Rapport n° XXIV de la Faculté,
Carnets du professeur Charles Lawrence Grey, porté disparu.
JOURNAL DE C.L. GREY 11.04.86
Je suis à bord du Sonia, un caboteur en partance de L. Nous sommes partis à 18h00 du port alors que la brume commençait à tomber. John Porshe, le capitaine, semble assez jeune sous son épaisse barbe brune. Il m'a confié avoir vu mon père il y a un peu plus d'un an. Il cherchait un bateau qui aurait pu l'emmener au large des côtes, plus au nord, en plein milieu des eaux internationales. C'est l'un des amis de Porshe, un certain James Klark qui a fini par consentir à aider mon père. J'ai bien tenté de retrouver ce Klark, mais il fut porté disparu en mer depuis le 03.02.85.

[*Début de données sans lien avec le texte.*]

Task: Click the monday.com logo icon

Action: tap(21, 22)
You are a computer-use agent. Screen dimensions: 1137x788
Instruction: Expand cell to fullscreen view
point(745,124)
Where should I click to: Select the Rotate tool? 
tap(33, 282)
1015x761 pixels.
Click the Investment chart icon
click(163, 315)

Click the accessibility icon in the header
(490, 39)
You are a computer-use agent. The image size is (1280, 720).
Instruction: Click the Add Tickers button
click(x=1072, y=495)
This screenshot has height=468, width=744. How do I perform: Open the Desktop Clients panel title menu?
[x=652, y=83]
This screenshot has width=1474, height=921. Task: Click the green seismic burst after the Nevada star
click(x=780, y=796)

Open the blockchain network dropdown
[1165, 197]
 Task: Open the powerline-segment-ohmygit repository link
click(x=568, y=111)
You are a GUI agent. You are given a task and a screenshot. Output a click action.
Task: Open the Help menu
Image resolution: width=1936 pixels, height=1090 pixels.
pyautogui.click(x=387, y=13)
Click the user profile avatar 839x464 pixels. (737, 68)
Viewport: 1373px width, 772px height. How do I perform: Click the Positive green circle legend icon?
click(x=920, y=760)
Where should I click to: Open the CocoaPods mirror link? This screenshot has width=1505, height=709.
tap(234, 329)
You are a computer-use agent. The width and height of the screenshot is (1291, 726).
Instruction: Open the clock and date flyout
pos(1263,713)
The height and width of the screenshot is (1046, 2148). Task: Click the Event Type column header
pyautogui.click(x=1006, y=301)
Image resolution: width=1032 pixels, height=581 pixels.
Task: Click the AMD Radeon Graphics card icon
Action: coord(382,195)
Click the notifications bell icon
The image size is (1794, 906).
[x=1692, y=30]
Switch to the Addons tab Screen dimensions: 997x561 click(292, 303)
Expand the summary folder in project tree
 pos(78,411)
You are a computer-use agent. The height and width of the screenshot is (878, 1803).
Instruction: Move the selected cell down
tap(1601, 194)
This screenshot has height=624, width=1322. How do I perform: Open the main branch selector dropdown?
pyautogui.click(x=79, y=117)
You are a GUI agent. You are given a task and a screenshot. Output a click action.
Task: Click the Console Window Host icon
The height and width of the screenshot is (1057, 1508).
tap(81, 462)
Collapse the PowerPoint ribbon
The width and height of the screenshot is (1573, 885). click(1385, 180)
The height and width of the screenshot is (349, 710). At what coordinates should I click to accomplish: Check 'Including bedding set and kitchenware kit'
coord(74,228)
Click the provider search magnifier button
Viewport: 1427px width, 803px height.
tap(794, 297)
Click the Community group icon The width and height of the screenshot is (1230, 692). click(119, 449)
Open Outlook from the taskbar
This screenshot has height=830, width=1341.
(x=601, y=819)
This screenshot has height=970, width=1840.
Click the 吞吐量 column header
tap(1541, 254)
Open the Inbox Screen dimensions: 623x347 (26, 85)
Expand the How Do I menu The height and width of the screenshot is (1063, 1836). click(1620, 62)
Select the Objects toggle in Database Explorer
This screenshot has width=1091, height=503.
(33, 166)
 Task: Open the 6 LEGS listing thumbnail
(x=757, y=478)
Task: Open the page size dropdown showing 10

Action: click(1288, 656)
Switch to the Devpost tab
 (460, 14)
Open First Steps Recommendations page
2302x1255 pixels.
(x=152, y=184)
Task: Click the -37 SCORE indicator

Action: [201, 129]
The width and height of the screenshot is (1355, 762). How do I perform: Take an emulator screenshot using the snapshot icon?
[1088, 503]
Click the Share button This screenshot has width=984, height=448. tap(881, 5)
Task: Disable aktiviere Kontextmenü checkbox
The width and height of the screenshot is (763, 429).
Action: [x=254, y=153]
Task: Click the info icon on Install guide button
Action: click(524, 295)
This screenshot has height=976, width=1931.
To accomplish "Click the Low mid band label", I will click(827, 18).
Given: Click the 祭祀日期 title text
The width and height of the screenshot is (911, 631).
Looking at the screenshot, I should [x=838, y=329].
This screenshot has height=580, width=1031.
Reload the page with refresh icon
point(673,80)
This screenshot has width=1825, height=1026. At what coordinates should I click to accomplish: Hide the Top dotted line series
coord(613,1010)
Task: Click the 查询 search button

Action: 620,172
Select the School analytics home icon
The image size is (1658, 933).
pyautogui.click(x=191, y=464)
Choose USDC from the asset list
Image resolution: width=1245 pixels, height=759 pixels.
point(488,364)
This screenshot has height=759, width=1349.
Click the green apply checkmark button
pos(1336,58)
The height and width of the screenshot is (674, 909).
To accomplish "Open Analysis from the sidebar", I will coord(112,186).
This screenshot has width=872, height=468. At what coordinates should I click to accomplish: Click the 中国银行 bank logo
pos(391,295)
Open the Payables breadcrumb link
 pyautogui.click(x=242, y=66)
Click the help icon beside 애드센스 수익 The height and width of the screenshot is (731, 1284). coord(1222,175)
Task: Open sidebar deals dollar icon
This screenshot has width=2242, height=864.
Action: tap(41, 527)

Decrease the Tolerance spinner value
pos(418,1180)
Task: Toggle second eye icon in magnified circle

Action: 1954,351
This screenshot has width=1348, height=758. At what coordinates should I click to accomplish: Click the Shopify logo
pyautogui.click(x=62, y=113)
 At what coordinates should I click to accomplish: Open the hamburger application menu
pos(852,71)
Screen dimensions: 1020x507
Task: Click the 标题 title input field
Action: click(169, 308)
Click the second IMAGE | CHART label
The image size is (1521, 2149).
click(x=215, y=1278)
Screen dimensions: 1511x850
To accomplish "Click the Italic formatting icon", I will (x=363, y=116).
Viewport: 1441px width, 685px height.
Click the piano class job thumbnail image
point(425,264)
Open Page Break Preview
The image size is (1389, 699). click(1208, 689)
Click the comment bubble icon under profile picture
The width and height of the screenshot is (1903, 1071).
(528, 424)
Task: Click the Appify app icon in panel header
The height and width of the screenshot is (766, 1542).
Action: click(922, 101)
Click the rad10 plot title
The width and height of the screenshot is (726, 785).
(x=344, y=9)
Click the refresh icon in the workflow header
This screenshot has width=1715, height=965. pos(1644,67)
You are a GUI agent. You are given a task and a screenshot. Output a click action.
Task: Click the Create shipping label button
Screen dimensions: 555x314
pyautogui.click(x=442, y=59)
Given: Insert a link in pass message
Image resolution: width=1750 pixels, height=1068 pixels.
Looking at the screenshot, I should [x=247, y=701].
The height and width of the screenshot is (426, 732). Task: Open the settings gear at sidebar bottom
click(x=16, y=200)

Porshe m'a confié que lui et mon père avaient pris le large quelques semaine avant cette date. C'est un bon gars, un peu bourru et son penchant pour le whisky n'ira pas en s'arrangeant, mais il m'a fait une très bonne impression. Il n'a rien laissé paraître, mas je crois qu'il nourrit le même espoir que le miens, aussi faible soit-il de retrouver un être cher disparu.
Je doute que l'on retrouve ni l'un ni l'autre, mais je saurai ce qui est arrivé à mon père.
Nos devons faire quatre escales avant de poursuivre notre but. Sonia dessert les petits villages côtiers les plus difficiles d'accès. Mon père n'a pas suivi cet itinéraire, d'après l'une de ses lettres, il explique avoir fait le trajet d'une traite. C'est d'ailleurs en montrant quelques uns de ces courriers à Porshe que je l'ai convaincu que mon père avait survécu à son voyage, même s'il ne faisait mention de personne d'autre.
Je ne ferai pas cette erreur et je tenterai de retranscrire les faits avec le plus de véracité possible. Je ne peux pas en vouloir à mon père, c'était un scientifique, un chercheur, qui ne vivait que pour son travail. Il était obnubilé par sa découverte et s'il retranscrivait des informations étrangères à ses recherches, c'était bien malgré lui. Je vais donc tenter de reprendre le cours des évènements présents avec précision.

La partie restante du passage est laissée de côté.